A psiquiatra Ana Rita Dias Resende reforça a preocupação com a facilitação de plantações clandestinas de maconha e o aumento do consumo entre jovens, que tem ocorrido em idades cada vez mais precoces. Segundo ela, mesmo com regulamentações rigorosas, existe o risco de medidas como essa beneficiarem o tráfico de drogas. “A liberação para que se produzam produtos para fins farmacêuticos de Cannabis suscita preocupações quanto à fiscalização eficaz e ao potencial aumento da exploração comercial. Prevejo que a indústria farmacêutica e o tráfico se beneficiarão desta medida”, alerta.
STJ assumiu função do Legislativo e pressiona o Executivo
No julgamento, os ministros do STJ definiram que a Lei de Drogas (Lei 11.343 de 2006), quando proíbe o plantio de vegetais dos quais possam ser extraídas ou produzidas drogas, não se refere a plantas como o cânhamo, com baixo teor de THC. Essa decisão, no entanto, invade a função do Poder Legislativo, responsável por legislar sobre o plantio dos diversos tipos de Cannabis e sua fiscalização.
No Congresso Nacional, já tramitam diversos projetos sobre o tema. Entre as mais avançadas, no Senado Federal acontece a discussão do projeto de lei (SUG 6/2016), que propõe a regulamentação da maconha medicinal e do cânhamo. A origem da proposta foi por iniciativa popular, mas em 2019 o plenário da Casa a transformou em projeto de lei do Senado. Posteriormente, não houve avanços.
Já na Câmara dos Deputados, o PL 399/2015, que viabiliza a comercialização de medicamentos que contenham Cannabis sativa, está entre os projetos de lei que mais receberam destaque nos últimos anos. Contudo, o projeto está parado desde novembro de 2021. O motivo é que a proposta enfrenta resistência significativa, com grande parte dos deputados federais contrários à medida e a falta de apoio legislativo necessário para avançar.
No julgamento, os magistrados do STJ reconheceram ainda que é função do Poder Executivo formular políticas públicas relacionadas ao manejo e controle das variedades de Cannabis. Ao mesmo tempo, no entanto, ordenaram o Estado brasileiro a apresentar, em seis meses, um plano de regulamentação para o uso industrial do cânhamo.
Judiciário amplia permissões para o uso de maconha
Essa não é a primeira vez que o Poder Judiciário toma uma decisão de grande impacto relacionado à Cannabis e que pode ter repercussão no acesso à maconha. Recentemente, o Supremo Tribunal Federal (STF) descriminalizou o porte da maconha até 40 gramas para consumo pessoal. Os ministros da Corte entenderam que o porte de maconha não deve ser tratado como uma infração penal, mas apenas como uma infração de natureza administrativa.
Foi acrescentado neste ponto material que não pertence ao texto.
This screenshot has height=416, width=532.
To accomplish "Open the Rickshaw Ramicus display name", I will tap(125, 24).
A Gazeta do Povo já mostrou como o número de decisões judiciais favoráveis à plantação doméstica de maconha cresceu, inclusive por parte do STJ. A permissão para cultivo de maconha em casa é controversa, especialmente por não considerar devidamente os riscos de dependência e intoxicação pelo uso das propriedades da planta.
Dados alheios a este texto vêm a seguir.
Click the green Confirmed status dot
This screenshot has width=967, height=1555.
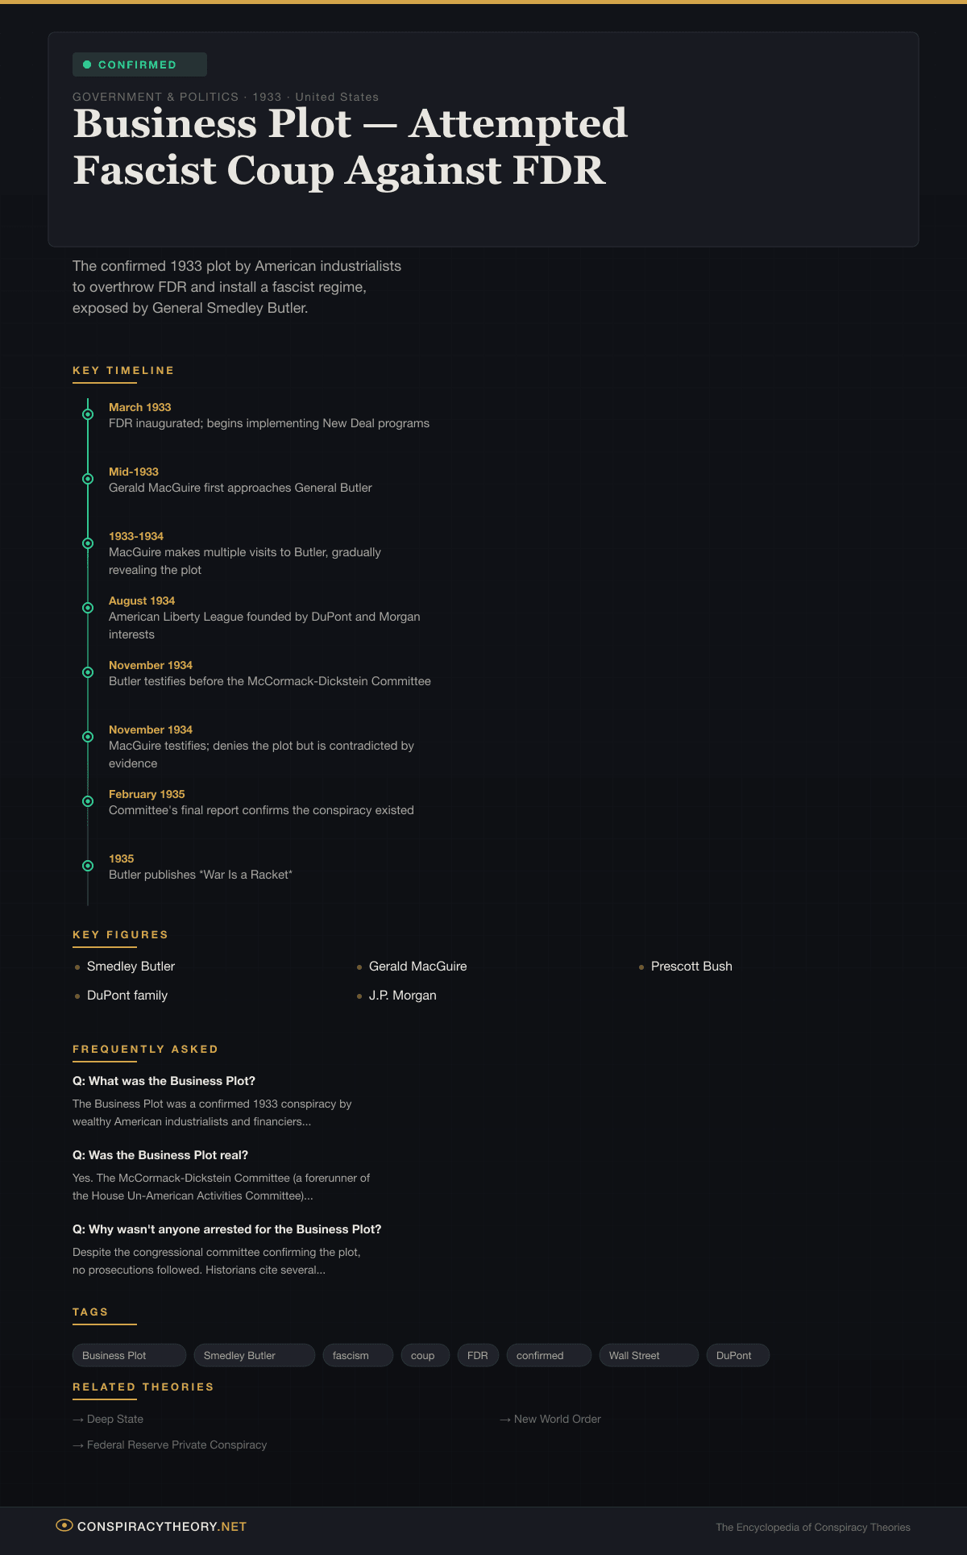pos(87,64)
“A legalização da maconha pode torná-la mais acessível, mas o problema fundamental está na percepção de que seu consumo não acarreta prejuízos significativos, sob o argumento de ser ‘medicinal’”, considera Ana Rita Dias Resende. Segundo a médica, “este discurso, amplamente difundido, não é respaldado por evidências científicas robustas para a maioria das condições clínicas”.
A psiquiatra alerta que o consumo de maconha, especialmente entre jovens de 12 a 15 anos, pode gerar sérios prejuízos cognitivos, aumentar o risco de transtornos psiquiátricos e dificultar tratamentos medicamentosos. “É essencial considerar esses riscos ao discutir políticas públicas sobre o uso da maconha”, enfatiza.